## [Assignment]
Take the data and return it in full. Change nothing.

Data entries
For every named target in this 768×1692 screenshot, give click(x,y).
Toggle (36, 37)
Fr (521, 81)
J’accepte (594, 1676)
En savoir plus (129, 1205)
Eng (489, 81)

## [Answer to the problem]
For every named target in this 768×1692 screenshot, give click(x,y).
Toggle (36, 37)
Fr (521, 81)
J’accepte (594, 1676)
En savoir plus (129, 1205)
Eng (489, 81)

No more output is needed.